Automatically detects format from file extension and stores Stata/SPSS/SAS variable labels in df.attrs['_labels'].

Parameters:

Name Type Description Default
path str

File path. Supported: .dta, .csv, .xlsx, .xls, .parquet, .sas7bdat, .sav, .feather, .json.

required
encoding str

Character encoding (for CSV).

None
**kwargs

Passed to the underlying pandas reader.

{}

Returns:

Type Description
DataFrame

With variable labels in df.attrs['_labels'] if available.

Examples:

>>> df = sp.read_data('survey.dta')
>>> sp.describe(df)  # shows variable labels from Stata
>>> sp.get_label(df, 'wage')
'Monthly wage in CNY'
>>> df = sp.read_data('data.csv')  # CSV has no labels
>>> sp.label_vars(df, {'wage': 'Monthly wage', 'edu': 'Education'})

scalar_iv_projection

scalar_iv_projection(data: DataFrame, treat: str, instruments: List[str], covariates: Optional[List[str]] = None, new_col: Optional[str] = None, return_column: bool = False) -> Union[DataFrame, Series]

Project a vector of instruments onto a scalar first-stage index.

Fits the first-stage OLS regression::

treat ~ intercept + Z1 + Z2 + ... + X1 + X2 + ...

and returns the in-sample fitted values. This scalar "first-stage index" can then be passed as a single-instrument input to estimators that don't accept vector-valued Z (e.g. StatsPAI's PLIV / IIVM implementations).

Parameters:

Name Type Description Default
data DataFrame
required
treat str

Endogenous treatment variable name.

required
instruments list of str

Excluded-instrument column names. Must have length ≥ 1.

required
covariates list of str

Exogenous controls to include in the first stage.

None
new_col str

Name of the column for the scalar index.
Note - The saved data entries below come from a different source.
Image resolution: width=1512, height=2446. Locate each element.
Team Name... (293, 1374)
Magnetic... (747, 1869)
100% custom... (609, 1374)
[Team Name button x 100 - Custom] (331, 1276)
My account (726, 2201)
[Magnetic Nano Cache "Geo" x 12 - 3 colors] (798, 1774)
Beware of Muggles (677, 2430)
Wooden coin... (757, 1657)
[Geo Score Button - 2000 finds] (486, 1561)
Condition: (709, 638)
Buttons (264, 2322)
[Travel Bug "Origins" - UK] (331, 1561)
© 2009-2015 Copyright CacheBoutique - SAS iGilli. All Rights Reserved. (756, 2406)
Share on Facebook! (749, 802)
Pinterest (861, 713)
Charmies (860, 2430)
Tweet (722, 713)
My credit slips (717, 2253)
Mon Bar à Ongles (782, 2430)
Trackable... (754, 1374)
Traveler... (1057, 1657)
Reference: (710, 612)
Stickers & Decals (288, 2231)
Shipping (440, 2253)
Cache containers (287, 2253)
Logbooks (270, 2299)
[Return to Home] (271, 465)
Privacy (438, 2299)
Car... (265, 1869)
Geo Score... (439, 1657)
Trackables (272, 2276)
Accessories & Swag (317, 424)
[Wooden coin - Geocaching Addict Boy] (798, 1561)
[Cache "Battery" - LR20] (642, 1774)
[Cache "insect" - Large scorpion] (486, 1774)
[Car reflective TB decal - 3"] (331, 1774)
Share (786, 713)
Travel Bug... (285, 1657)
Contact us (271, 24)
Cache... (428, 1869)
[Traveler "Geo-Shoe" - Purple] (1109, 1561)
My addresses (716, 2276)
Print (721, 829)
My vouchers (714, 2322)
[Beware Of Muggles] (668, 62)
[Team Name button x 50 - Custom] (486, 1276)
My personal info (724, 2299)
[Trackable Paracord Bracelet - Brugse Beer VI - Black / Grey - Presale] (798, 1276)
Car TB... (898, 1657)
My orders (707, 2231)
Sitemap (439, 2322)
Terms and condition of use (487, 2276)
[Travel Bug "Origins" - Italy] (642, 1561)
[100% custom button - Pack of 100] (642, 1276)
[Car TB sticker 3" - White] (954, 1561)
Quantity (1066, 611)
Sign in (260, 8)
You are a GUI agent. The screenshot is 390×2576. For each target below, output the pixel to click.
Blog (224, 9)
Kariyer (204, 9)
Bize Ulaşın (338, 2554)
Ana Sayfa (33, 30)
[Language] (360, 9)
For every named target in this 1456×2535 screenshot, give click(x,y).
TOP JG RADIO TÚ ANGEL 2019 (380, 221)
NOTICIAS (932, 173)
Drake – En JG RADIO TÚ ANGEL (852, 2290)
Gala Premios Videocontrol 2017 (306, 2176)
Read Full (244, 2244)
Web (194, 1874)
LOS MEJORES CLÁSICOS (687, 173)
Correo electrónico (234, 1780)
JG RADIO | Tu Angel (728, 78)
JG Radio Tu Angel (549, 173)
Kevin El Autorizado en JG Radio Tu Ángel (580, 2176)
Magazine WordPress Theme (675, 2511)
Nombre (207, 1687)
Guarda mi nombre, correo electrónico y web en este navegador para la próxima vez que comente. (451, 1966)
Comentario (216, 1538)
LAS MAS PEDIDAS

Defaults to f'{treat}_iv_hat'.

None
return_column bool

If True, return just the fitted pandas Series. If False, return a copy of data with the new column appended.

False

Returns:

Type Description
DataFrame or Series

By default, data with the fitted-value column appended. With return_column=True, returns the fitted-value Series.

Examples:

>>> # PLIV with two excluded instruments — project first
>>> df_aug = sp.scalar_iv_projection(
...     df, treat='schooling',
...     instruments=['quarter_of_birth', 'distance_to_college'],
...     covariates=['age', 'parent_edu'],
... )
>>> result = sp.dml(df_aug, y='earnings', treat='schooling',
...                 covariates=['age', 'parent_edu'],
...                 model='pliv',
...                 instrument='schooling_iv_hat')
Notes

Projecting instruments onto a scalar index loses power relative to a full multi-instrument 2SLS when the instruments are heterogeneous, but the bias of the causal estimate remains valid under the same exogeneity conditions. A proper multi-instrument DML (vector r(X) and a Cragg-Donald-style first-stage test) is on the roadmap.

dgp_did

dgp_did(n_units: int = 100, n_periods: int = 10, effect: float = 0.5, staggered: bool = False, n_groups: int = 4, heterogeneous: bool = False, seed: int | None = None) -> DataFrame

Generate Difference-in-Differences panel data.

Parameters:

Name Type Description Default
n_units int

Number of cross-sectional units.

100
n_periods int

Number of time periods.

10
effect float

Average treatment effect on the treated.

0.5
staggered bool

If True, treatment adoption is staggered across groups.

False
n_groups int

Number of treatment-timing groups (used when staggered=True).

4
heterogeneous bool

If True, the treatment effect varies by unit.

False
seed int or None

Random seed for reproducibility.

None

Returns:

Type Description
DataFrame

Columns: unit, time, y, treated, first_treat, group. df.attrs['true_effect'] stores the average treatment effect.

Examples:

>>> df = dgp_did(n_units=50, n_periods=8, effect=1.0, seed=0)
>>> df.shape
(400, 6)

dgp_rd

dgp_rd(n: int = 1000, effect: float = 0.3, cutoff: float = 0.0, fuzzy: bool = False, bandwidth_relevant: float = 0.5, seed: int | None = None) -> DataFrame

Generate Regression Discontinuity data (sharp or fuzzy).

Parameters:

Name Type Description Default
n int

Sample size.

1000
effect float

Treatment effect at the cutoff.

0.3
cutoff float

RD cutoff value.

0.0
fuzzy bool

If True, generate a fuzzy RD design.

False
bandwidth_relevant float

Standard deviation of the running variable (controls spread).

0.5
seed int or None

Random seed.

None

Returns:

Type Description
DataFrame

Columns: y, x, treatment.

Examples:

>>> df = dgp_rd(n=500, effect=0.5, seed=0)
>>> 'treatment' in df.columns
True

dgp_rd_kink

dgp_rd_kink(n: int = 2000, kink: float = 0.8, cutoff: float = 0.0, seed: int | None = None) -> DataFrame

Generate Regression Kink Design data (Card et al. 2015).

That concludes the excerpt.